# Brano riportato
-------------------------
In natura restano solo 1.900 panda giganti
I panda giganti sono considerati vulnerabili dall’Unione Mondiale per la Conservazione della Natura (IUCN) fin dal 1990. Le cause vanno ricercate nella bassa fecondità, visto che le femmine si accoppiano una volta l’anno e danno alla luce uno o al massimo due cuccioli, ma anche a causa della scomparsa delle foreste di bambù provocata dai cambiamenti climatici. Il bambù rappresenta infatti il 90% del cibo il panda gigante mangia quotidianamente, complessivamente tra i 12 e i 30 chilogrammi al giorno. Secondo uno studio condotto dal WWF, nel 2014, in natura, esistevano ancora 1864 panda. «Sebbene la stima attuale sia di circa 1.900 individui, si ritiene che il numero di panda maturi che si riproducono sia compreso tra 500 e 1.000 – spiega il WWF. – Come molte altre specie, il panda è in pericolo perché le sue foreste vengono distrutte e sono sempre più ridotte ed isolate. Questo porta gli animali a spostarsi maggiormente esponendosi al bracconaggio e a molti altri rischi. L’ultimo nostro censimento ha individuato 1.864 panda, di cui almeno 1.000 nelle aree protette create dal WWF in collaborazione con il governo cinese. La deforestazione, la costruzione di nuove strade, di dighe e di insediamenti urbani causa la riduzione e frammentazione dell’habitat del panda che oggi è relegato a una ventina di aree residue, per una estensione complessiva di circa 23.000 km2. Le foreste in Cina, diminuiscono di anno in anno a causa di un crescente disboscamento e diventa quindi sempre più difficile per questo animale trovare germogli di bambù necessari al suo sostentamento».
-------------------------
# Materiale raccolto

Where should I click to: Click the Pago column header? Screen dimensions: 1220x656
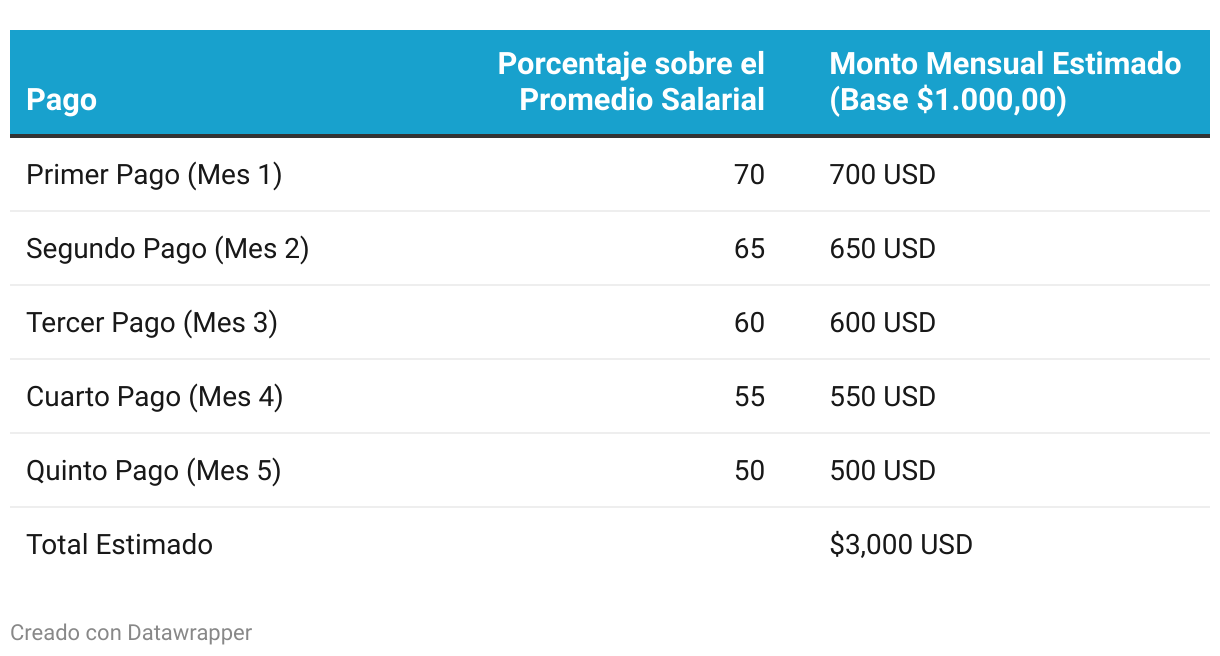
-------------------------
# Consegna A
Risponda alle seguenti domande basandosi sul testo sui panda giganti:
(i) Da quale anno l'IUCN considera vulnerabili i panda giganti?
(ii) Quanti chilogrammi di cibo mangia al giorno, complessivamente, un panda gigante?
(iii) Qual è l'estensione complessiva delle aree residue a cui è oggi relegato l'habitat del panda?
# Consegna B
Prosegua il testo sui panda giganti dopo la sua ultima frase.

# Risposta scritta A
(i) Dal 1990.
(ii) Tra i 12 e i 30 chilogrammi.
(iii) Circa 23.000 km2.

# Risposta scritta B
Molto inferiore il numero dei panda che tuttora vive in cattività negli zoo di tutto il mondo, anche grazie ai progetti di prestito oramai diventati una consuetudine per il governo cinese. Secondo il China Conservation and Research Center for the Giant Panda, una struttura di ricerca e allevamento di panda gigante a Bifengxia Town, a Sichuan in Cina, i panda giganti allevati in cattività in tutto il mondo sono 673, quasi il doppio rispetto a dieci anni fa. Duan Zhaogang, direttore del centro, ha recentemente attribuito questo aumento della popolazione al rapido sviluppo delle tecnologie di riproduzione artificiale. «La popolazione selvatica in Cina è passata dai 1.114 esemplari degli anni '80 a 1.864, mentre nello stesso periodo anche gli habitat protetti per la specie si sono notevolmente ampliati – ha dichiarato Duan – negli ultimi 10 anni sono stati liberati in natura 10 panda giganti in cattività, nove dei quali sono sopravvissuti».